D’ailleurs, avec la nationalisation proposée dans cette PPL, les communistes entendaient soustraire des indemnités compensatoires l’ensemble des aides publiques perçues par le groupe. « Le rapport du Sénat sur les aides publiques l’a démontré : 211 milliards d’euros sont distribués chaque année aux entreprises sans contrôle ni conditions, mesure la communiste Silvana Silvani. L’argent existe, il circule, mais il nourrit la rente plutôt que la production, en laissant des déserts économiques et sociaux. »

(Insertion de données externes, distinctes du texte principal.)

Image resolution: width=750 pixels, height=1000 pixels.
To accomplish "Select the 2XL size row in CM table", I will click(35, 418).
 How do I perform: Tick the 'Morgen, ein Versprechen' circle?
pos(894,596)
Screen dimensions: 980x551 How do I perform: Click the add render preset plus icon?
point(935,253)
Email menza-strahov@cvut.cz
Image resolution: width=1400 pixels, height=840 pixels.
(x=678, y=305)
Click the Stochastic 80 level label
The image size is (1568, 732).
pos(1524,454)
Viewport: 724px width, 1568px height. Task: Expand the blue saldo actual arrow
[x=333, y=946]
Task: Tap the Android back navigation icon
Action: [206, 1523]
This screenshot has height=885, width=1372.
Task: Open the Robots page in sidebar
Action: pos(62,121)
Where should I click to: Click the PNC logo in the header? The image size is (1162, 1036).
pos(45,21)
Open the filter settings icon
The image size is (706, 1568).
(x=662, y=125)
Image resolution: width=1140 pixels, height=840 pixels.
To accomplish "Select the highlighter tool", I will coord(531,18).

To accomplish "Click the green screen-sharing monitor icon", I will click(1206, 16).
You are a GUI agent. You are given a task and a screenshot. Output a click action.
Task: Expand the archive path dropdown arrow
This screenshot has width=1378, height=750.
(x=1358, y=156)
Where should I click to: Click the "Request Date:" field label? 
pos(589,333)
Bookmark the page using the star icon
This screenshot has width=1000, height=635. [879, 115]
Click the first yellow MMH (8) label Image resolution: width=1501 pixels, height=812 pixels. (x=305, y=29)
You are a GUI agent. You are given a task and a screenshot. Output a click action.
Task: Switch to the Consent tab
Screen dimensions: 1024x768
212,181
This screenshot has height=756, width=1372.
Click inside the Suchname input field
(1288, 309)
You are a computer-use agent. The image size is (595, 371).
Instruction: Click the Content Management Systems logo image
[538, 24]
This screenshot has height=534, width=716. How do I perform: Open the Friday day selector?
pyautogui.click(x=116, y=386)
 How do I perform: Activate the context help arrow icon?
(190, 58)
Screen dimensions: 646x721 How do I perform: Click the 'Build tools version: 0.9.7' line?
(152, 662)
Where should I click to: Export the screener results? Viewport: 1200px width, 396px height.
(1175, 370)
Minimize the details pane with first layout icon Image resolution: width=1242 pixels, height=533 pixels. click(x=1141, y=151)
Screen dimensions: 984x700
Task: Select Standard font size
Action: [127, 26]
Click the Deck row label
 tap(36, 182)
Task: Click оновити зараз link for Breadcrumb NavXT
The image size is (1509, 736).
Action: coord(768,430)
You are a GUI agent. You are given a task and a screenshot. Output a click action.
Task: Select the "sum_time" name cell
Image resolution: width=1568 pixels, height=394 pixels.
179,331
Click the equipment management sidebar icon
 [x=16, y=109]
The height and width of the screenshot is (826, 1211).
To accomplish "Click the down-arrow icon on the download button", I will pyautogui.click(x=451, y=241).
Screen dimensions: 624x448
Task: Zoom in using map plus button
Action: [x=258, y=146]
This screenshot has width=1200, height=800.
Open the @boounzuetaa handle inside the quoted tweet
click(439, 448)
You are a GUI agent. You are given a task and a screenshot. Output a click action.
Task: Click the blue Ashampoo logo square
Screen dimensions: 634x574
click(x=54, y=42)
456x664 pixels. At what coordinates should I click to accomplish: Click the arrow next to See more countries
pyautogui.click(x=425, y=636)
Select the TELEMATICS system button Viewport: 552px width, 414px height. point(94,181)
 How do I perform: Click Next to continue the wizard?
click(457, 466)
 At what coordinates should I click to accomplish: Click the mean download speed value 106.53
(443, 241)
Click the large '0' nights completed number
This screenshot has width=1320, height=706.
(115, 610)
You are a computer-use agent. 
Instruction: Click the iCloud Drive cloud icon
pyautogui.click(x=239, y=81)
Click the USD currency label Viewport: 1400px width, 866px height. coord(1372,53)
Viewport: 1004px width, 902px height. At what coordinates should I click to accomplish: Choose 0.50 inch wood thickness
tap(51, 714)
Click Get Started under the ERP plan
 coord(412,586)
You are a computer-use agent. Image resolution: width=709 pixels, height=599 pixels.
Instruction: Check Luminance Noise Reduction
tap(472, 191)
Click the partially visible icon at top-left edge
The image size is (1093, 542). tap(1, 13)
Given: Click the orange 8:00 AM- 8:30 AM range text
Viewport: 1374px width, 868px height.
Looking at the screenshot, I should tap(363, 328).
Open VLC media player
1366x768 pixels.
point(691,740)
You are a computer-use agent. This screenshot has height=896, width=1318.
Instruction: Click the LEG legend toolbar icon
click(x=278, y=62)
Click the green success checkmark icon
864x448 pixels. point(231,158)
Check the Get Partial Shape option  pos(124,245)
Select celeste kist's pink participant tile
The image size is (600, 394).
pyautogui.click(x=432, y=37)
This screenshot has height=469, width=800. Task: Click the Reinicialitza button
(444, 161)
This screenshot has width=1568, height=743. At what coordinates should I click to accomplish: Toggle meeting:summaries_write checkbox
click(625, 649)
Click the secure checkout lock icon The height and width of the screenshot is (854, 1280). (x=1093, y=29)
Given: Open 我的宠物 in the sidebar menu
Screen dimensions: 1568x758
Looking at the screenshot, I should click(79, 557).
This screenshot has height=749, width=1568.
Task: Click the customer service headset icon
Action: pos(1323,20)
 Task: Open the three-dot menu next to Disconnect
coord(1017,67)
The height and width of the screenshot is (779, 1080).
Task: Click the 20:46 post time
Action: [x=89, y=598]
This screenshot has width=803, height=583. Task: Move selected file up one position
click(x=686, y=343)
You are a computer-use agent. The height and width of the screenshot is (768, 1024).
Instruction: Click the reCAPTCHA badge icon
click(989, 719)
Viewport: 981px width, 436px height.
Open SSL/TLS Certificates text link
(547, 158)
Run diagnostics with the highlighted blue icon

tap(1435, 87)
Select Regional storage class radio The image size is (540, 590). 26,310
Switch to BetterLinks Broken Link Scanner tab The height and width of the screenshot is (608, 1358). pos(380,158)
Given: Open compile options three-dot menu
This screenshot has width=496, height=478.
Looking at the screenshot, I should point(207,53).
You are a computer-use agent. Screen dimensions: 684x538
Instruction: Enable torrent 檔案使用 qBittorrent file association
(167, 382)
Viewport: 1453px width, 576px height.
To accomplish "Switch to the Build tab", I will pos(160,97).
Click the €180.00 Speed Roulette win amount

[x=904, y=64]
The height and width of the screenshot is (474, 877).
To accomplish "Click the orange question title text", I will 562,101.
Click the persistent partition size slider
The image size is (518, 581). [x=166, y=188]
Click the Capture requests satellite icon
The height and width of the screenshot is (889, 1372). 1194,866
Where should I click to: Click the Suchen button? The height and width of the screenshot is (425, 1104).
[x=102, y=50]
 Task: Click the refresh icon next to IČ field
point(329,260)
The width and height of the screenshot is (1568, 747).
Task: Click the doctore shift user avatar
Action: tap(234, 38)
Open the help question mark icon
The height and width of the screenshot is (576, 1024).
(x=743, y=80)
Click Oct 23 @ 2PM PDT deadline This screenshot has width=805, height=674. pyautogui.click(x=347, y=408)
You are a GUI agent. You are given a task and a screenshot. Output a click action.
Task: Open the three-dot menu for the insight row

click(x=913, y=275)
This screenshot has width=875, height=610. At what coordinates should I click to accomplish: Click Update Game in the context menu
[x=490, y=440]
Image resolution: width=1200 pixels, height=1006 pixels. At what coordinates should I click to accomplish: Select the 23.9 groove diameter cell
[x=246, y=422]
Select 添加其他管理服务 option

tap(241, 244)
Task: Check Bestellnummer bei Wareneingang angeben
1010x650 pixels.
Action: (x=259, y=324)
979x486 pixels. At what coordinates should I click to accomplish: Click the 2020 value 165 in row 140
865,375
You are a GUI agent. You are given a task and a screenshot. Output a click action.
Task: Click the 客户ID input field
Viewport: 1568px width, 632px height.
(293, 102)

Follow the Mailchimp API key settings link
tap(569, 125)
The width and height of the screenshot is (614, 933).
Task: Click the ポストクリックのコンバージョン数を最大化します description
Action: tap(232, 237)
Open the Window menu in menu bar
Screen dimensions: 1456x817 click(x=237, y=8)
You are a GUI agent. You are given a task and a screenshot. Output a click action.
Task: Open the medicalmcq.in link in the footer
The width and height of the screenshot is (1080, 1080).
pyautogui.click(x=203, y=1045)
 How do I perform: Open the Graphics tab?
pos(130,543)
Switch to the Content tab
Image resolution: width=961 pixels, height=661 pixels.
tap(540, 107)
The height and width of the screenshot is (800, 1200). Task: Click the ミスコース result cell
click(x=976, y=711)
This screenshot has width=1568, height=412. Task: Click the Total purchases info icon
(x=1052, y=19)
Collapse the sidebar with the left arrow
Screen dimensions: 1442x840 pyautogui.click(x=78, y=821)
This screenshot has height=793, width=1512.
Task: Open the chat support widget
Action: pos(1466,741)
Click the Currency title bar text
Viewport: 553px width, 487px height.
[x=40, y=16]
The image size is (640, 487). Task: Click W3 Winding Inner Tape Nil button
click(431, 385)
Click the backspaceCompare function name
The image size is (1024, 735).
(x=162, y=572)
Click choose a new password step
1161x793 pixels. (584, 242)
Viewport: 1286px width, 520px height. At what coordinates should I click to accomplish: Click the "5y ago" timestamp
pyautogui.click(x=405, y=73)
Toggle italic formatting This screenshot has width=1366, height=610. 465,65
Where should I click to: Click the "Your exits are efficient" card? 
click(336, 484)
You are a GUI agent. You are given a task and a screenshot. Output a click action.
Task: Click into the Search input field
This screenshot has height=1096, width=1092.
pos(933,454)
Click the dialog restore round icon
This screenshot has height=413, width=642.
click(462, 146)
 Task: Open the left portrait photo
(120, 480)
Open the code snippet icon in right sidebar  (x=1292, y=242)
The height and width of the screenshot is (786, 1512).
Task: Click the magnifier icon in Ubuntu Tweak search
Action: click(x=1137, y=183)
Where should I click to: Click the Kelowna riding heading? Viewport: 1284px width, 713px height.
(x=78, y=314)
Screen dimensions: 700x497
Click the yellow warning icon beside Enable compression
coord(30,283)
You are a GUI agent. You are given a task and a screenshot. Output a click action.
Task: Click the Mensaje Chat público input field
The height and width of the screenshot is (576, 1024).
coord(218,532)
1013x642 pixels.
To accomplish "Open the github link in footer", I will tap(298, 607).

Parmi leurs arguments, les opposants à ce texte avancent le coût d’une nationalisation. Appuyée par les économistes Tristan Auvray et Thomas Dallery, la CGT avance une fourchette globale de 1 à 2 milliards d’euros. La confédération assure que la Banque publique d’investissement « pourrait être le bon véhicule » pour mener une telle opération.

« Il est impossible d’avoir un chiffrage robuste. Au prix d’achat annoncé s’ajouteront les investissements massifs et nécessaires pour les sites de production, portant le coût global à plusieurs milliards », insiste le rapporteur Arnaud Bazin. Et le ministre Sébastien Martin d’ajouter qu’une « nationalisation reviendrait à placer l’entreprise sous perfusion publique sans pour autant régler ce qui mine la filière : une concurrence mondiale faussée par l’acier asiatique, une faible demande européenne et un déficit de compétitivité ».

« Qu’est ce qui coûte le plus cher ? Sauver nos usines ou payer des plans sociaux ? »

Pas de quoi convaincre Cécile Cukierman. « On nous dit que la nationalisation serait trop coûteuse. Mais qu’est ce qui coûte le plus cher ? Investir pour sauver nos usines ou payer des plans sociaux ? » Malgré les difficultés de la filière sidérurgique, en 2024, ArcelorMittal a distribué 600 millions d’euros de dividendes, tout en procédant à plus de 12 milliards de rachats d’actions sur les quatre dernières années.

Pour le sénateur écologiste Thomas Dessus, « la filière de l’acier est hautement stratégique, nous ne pouvons accepter que son avenir dépende des décisions erratiques sans logiques de planification ». Malgré ce revers, qui n’est pas une surprise, la CGT ne relâche pas la pression. L’union départementale du Nord prévoit un meeting le 4 novembre en faveur d’une nationalisation d’ArcelorMittal.